Drive Health and Banyan Medical Solutions Partner to Address Nursing Shortage With AI-Powered Virtual Care Model

PHOENIX, Ariz., August 26, 2025 — With the U.S. projected to face a shortage of more than 200,000 nurses by 2030, hospitals are searching for new ways to reduce the strain on bedside staff while maintaining care quality. Drive Health and Banyan Medical Solutions today announced a strategic partnership designed to meet that challenge by combining virtual nursing with AI-driven automation.
The collaboration will integrate Drive Health’s agentic AI platform, Avery, with Banyan’s national network of virtual nurses, creating a hybrid model that autonomously manages lower-acuity but time-intensive workflows — such as admissions, patient education, discharge coordination, and purposeful rounding. This allows bedside teams to focus on high-acuity, hands-on patient care while routine tasks are handled digitally.
The joint solution is expected to be deployed across 2,000 hospital beds by the end of 2025, with initial sites going live in Q3.
“Our mission at Banyan has always been to expand the reach of the clinical workforce without compromising care quality,” said Tony Buda, CEO of Banyan Medical Solutions. “Drive Health’s technology gives us a powerful new lever to relieve administrative burdens and enhance the bedside experience for patients.”
Addressing Workforce and Financial Pressures
The partnership comes amid rising adoption of virtual care and AI-enabled clinical support tools as hospitals work to balance operational efficiency with patient safety. By shifting routine administrative workflows away from bedside staff, hospitals can reduce burnout, improve staff retention, and increase clinical throughput — ultimately boosting both patient satisfaction and financial performance.
According to Drive Health CEO Kevin Longoria, the collaboration represents a step toward sustainable care delivery.

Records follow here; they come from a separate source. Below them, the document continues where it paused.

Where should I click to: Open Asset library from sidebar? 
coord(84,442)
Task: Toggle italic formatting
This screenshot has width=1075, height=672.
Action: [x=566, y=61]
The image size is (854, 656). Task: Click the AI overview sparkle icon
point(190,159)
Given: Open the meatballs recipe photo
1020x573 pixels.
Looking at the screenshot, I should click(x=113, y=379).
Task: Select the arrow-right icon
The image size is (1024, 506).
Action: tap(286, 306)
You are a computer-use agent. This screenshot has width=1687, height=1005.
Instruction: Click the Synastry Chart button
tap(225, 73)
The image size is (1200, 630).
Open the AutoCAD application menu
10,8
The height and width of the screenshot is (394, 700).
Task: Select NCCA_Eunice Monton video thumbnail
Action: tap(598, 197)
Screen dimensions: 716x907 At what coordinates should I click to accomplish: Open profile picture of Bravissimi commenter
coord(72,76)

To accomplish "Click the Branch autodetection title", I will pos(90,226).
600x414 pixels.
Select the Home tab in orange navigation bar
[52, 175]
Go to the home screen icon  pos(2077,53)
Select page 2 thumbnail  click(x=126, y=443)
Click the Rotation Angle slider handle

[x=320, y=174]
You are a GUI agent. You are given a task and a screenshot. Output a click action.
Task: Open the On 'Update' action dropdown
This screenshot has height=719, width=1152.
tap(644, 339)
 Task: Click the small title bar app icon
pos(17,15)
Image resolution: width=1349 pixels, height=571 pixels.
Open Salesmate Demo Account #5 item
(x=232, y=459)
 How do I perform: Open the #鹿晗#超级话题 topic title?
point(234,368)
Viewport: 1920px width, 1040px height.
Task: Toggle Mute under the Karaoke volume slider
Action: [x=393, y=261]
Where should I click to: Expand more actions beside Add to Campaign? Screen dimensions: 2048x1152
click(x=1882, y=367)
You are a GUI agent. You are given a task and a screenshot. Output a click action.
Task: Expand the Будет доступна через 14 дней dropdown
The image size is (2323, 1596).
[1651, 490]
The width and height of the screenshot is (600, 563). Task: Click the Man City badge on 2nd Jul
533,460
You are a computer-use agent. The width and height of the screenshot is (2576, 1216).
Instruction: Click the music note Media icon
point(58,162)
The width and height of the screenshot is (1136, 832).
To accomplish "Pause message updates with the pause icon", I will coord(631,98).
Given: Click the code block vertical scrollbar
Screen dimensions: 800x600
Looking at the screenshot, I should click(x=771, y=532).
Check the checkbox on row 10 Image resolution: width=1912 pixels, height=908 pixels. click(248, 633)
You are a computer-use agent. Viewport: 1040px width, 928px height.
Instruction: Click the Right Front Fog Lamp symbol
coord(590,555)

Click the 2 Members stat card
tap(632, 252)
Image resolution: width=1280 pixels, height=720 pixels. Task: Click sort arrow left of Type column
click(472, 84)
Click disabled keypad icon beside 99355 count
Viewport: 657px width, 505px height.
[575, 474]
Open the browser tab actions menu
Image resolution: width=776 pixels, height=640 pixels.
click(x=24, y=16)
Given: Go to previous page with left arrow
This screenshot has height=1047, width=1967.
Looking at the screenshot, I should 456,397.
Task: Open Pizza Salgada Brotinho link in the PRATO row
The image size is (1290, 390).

“Bedside care teams are the backbone of care delivery, and they deserve tools that ease the burden, not add to it,” Longoria said. “By working alongside Banyan, we’re creating a model where human clinicians supervise and direct AI-driven workflows, ensuring care remains safe, compliant, and compassionate.”
How It Works
The integrated model leverages AI agents trained to execute standardized administrative and patient engagement tasks. These tasks are escalated to human nurses when necessary, ensuring:
- Standardized workflows for admissions, discharge planning, and education
- Continuous supervision by licensed clinicians
- Improved communication between bedside, virtual teams, and patients
- Reduced interruptions for bedside staff, allowing them to practice at the top of their license
Hospitals will also have access to analytics for measuring clinician satisfaction, throughput, and cost savings over time.
Expanding Use of AI in Healthcare
The collaboration builds on Drive Health’s recent work with Medicaid programs, including its role in Illinois’ Healthy Baby initiative, developed in partnership with Google Public Sector to address staffing and engagement gaps in underserved communities.
By bringing its AI platform into acute care settings, Drive Health aims to create a scalable workforce augmentation model that combines automation with virtual care teams.
Looking Ahead
Deployment will begin in flagship hospitals later this year, with plans to expand throughout Q4. Both companies will continue to co-develop new workflows tailored to inpatient environments, ensuring compliance and patient safety remain at the forefront.
For hospitals, this model represents a potential long-term strategy to address staffing shortages while protecting the quality of care.